Data Storage for Monitoring Data
The Service Monitor and Host Monitor roles in the Cloudera Management Service store time series data, health data, and Impala query and YARN application metadata.
Continue reading:
- Monitoring Data Migration During Cloudera Manager Upgrade
- Configuring Service Monitor Data Storage
- Configuring Host Monitor Data Storage
- Viewing Host and Service Monitor Data Storage
- Data Granularity and Time-Series Metric Data
- Moving Monitoring Data on an Active Cluster
- Host Monitor and Service Monitor Memory Configuration
Monitoring Data Migration During Cloudera Manager Upgrade
Cloudera Manager 5 stores Host and Service Monitor data in a local datastore. The Cloudera Manager 4 to Cloudera Manager 5 upgrade wizard automatically migrates data from existing embedded PostgreSQL or external databases to the local datastore. The migration process occurs only once for Host Monitor and Service Monitor, though it can be spread across multiple runs of Host Monitor and Service Monitor if they are restarted before it completes. Resource usage (CPU, memory, and disk) by Host Monitor and Service Monitor are higher than normal during the process.
You can monitor the progress of migrating data from a Cloudera Manager 4 database to the Cloudera Manager 5 datastore in the Host Monitor and Service Monitor logs. Log statements starting with LDBTimeSeriesDataMigrationTool identify the upgrade process. The important statements are Starting DB migration when migration is first started and Migration progress: {} total, {} migrated, {} errors as progress is reported. Progress is reported with partition counts; for example, 3 total, 0 migrated, 0 errors to start, up to 3 total, 3 migrated, 0 errors at the end.
After migration completes, the migrated data is summarized in statements such as Running the LDBTimeSeriesRollupManager at {}, forMigratedData={} with table names. The external database is never used again by Host Monitor and Service Monitor and the database configurations can be removed (connection information, username, password, and so on).

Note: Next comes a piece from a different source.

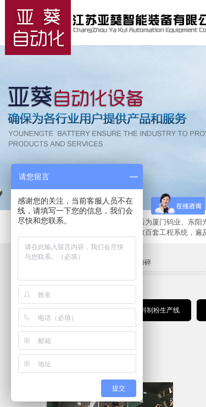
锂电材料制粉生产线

Configuring Service Monitor Data Storage
The Service Monitor stores time series data and health data, Impala query metadata, and YARN application metadata. By default, the data is stored in /var/lib/cloudera-service-monitor/ on the Service Monitor host. You can change this by modifying the Service Monitor Storage Directory configuration (firehose.storage.base.directory). To change this configuration on an active system, see Moving Monitoring Data on an Active Cluster.
- Time-series metrics and health data - Time-Series Storage (firehose_time_series_storage_bytes - 10 GB default, 10 GB minimum)
- Impala query metadata - Impala Storage (firehose_impala_storage_bytes - 1 GB default)
- YARN application metadata - YARN Storage (firehose_yarn_storage_bytes - 1 GB default)
For information about how metric data is stored in Cloudera Manager and how storage limits impact data retention, see Data Granularity and Time-Series Metric Data.
The default values are small, so you should examine disk usage after several days of activity to determine how much space is needed.
Configuring Host Monitor Data Storage
The Host Monitor stores time series data and health data. By default, the data is stored in /var/lib/cloudera-host-monitor/ on the Host Monitor host. You can change this by modifying the Host Monitor Storage Directory configuration. To change this configuration on an active system, follow the procedure in Moving Monitoring Data on an Active Cluster.
- Time-series metrics and health data: Time Series Storage (firehose_time_series_storage_bytes - 10 GB default, 10 GB minimum)
For information about how metric data is stored in Cloudera Manager and how storage limits impact data retention, see Data Granularity and Time-Series Metric Data.
The default value is small, so you should examine disk usage after several days of activity to determine how much space they need. The Charts Library tab on the Cloudera Management Service page shows the current disk space consumed and its rate of growth, categorized by the type of data stored. For example, you can compare the space consumed by raw metric data to daily summaries of that data.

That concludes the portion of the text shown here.